La Haute Autorité pour la Bonne Gouvernance (HABG), avec l’appui de la coopération allemande GIZ, a procédé mercredi 13 mai 2026 à Abidjan à la remise officielle du Guide d’identification des actes de corruption et infractions assimilées.
Présidant la cérémonie, le président de la HABG, Épiphane Zoro Bi Ballo, a salué la mise à disposition de cet outil destiné à accompagner les magistrats, services d’enquête et autres acteurs de la chaîne pénale dans le traitement des infractions liées à la corruption.
Le directeur du projet Bonne Gouvernance II de la GIZ, Philipp Wiederspahn, a pris part à cette rencontre qui a réuni plusieurs partenaires techniques et institutionnels engagés dans les questions de gouvernance.

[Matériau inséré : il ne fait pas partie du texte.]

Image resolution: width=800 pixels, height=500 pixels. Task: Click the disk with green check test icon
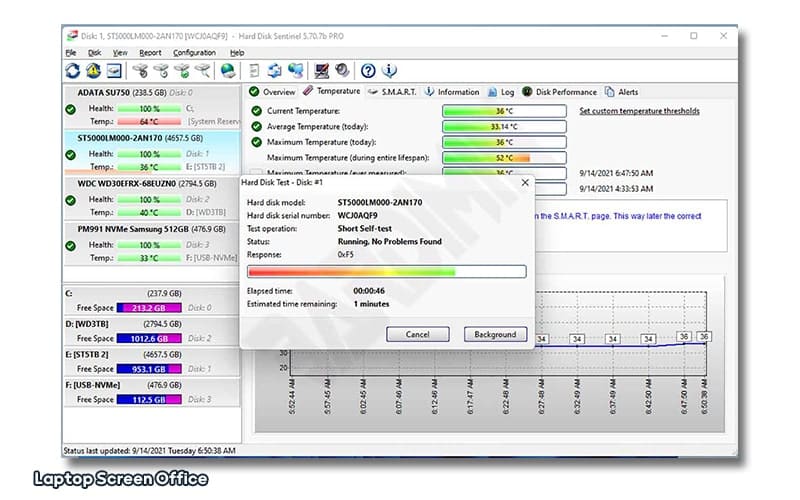pos(182,70)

Dans son allocution, le président de la HABG a déclaré que cette initiative constitue l’aboutissement d’un processus technique rigoureux destiné à doter la Côte d’Ivoire d’un référentiel moderne et cohérent en matière de lutte contre la corruption.
Face aux nouvelles exigences internationales et aux évaluations liées à la gouvernance financière, Épiphane Zoro Bi Ballo a insisté sur la nécessité de renforcer continuellement les capacités des institutions chargées de prévenir et réprimer les infractions économiques et financières.

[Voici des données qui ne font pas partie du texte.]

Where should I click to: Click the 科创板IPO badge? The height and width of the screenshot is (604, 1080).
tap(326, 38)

Selon lui, ce guide ne se limite pas à un simple document technique. Il doit servir d’outil d’harmonisation pour favoriser une compréhension commune des infractions de corruption et améliorer la coordination entre les différents acteurs judiciaires.
Le document a été élaboré à l’issue d’un travail collaboratif associant magistrats, avocats, experts et enquêteurs. Des ateliers techniques organisés à Yamoussoukro ont permis d’enrichir le contenu afin de l’adapter aux réalités nationales.
À travers cette action, la HABG et la GIZ réaffirment leur volonté commune de promouvoir l’intégrité publique et de renforcer l’efficacité du dispositif national de lutte contre la corruption.
Le président de la HABG a enfin invité les acteurs concernés à s’approprier pleinement cet outil afin d’améliorer les pratiques d’enquête et de consolider la confiance des citoyens dans les institutions publiques.